Not talking about the things we must talk about is getting in the way of our authenticity…The pain…The Shame…The Fear of… The feeling of Vulnerability….these are the things we must talk about to achieve true relationship.
Let’s talk about shame. Brene Brown says that shame is the fear of disconnection. The feeling of ‘I am not worthy of connection if others see my imperfections.’If want to maintain my worthiness in the relationship, then I keep it light and don’t talk. Yet, the less I talk about my shame the more shame I have. If I don’t talk about my shame, then I will stay connected to that person. But in reality, there is no true connection to begin with if there is no vulnerability. If there is no talking about how you really are, there is no relationship.
No wonder I have struggled with perfectionism my entire life. Shame is the birthplace of the defense mechanism of perfectionism. The feeling that there is something that I had done or failed to do looming over me my entire life birthed my over controlling “nature”.
I have been shamed in the past of why I can’t I just stick a steak in the ground and “get over it” in a particular area in my life. I choose not to do this because this is a stopping point in my life. If I were to “just get over it” or move past the pain, I would learn nothing. God has great intention for me in this painful area of my life and I want to learn all I can from Him to grow closer to him. This allows me to be authentic and grow closer to those around me as well. I desire this greatly.
Starting with the “Why is there pain here?” is always a good first step for me.
I am a “Why” person. Why is it that I am yelling at my kids? Why is it that I have a rash on my arm? Why is it that I am so tired? I know ‘how to’ calm down, remedy the rash, and take a nap, but they will all come back if the ‘why’ is not addressed.

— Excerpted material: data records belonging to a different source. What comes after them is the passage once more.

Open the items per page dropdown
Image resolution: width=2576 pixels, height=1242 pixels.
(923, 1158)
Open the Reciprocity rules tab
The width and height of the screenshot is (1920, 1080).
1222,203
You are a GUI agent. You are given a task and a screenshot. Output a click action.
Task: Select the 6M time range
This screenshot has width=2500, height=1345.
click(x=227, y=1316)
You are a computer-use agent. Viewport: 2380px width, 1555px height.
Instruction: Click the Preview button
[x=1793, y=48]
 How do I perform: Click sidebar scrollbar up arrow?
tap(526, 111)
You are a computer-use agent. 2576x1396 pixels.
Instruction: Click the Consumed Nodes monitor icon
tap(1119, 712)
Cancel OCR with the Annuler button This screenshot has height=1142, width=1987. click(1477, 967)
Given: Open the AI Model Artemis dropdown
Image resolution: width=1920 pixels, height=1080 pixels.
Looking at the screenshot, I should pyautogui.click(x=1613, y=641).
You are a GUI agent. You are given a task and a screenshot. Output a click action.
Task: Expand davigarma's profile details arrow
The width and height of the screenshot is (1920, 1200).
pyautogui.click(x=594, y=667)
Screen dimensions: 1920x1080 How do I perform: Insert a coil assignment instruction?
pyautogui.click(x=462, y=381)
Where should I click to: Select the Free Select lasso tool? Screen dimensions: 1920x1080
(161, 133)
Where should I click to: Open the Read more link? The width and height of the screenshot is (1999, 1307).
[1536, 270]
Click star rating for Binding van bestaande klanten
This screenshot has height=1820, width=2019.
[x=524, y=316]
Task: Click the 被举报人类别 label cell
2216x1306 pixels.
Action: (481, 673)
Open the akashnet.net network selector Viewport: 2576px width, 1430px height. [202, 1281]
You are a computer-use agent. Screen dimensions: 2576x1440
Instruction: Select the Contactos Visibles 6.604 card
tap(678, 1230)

My journey of the “why” takes me deep into my soul. Courageously talking about the stuff that hurts, that brings up such pain is almost unbearable, but it needs to come out. Understanding my shame has helped me heal. Telling my story closes chapters and opens newer healthier ones. We tend to have more authenticity, live with a deeper sense of love and belonging, and have a much more resilient spirit.
Authenticity is not a comfortable situation. We can’t choose to be comfortable and feel our pain. The pain doesn’t last, however. I numbed myself from the pain for a lifetime and shut many people out. I hid behind the shame that was placed on me and the shame I felt for not ever addressing it. I had to choose to be uncomfortable for a while to work out the shame and pain. It wasn’t pretty or fun, but worth it.
Not talking about my stuff got in the way of authenticity in relationships for decades and its time to put this unhealthy pattern to an end. Trusting my heavenly father and talking about the things I needed to talk about to trained therapists and trusted friends has set me free from my shame.
What a legacy to pass on to my people….
If you are struggling with pride, perfectionism, or shame you have hope. These are just masks to the deeper stuff we need to put into the light and out of the darkness. You have a Savior that was born just for you. To show you love, peace, rest and freedom. Trust in Him and your life with be forever changed.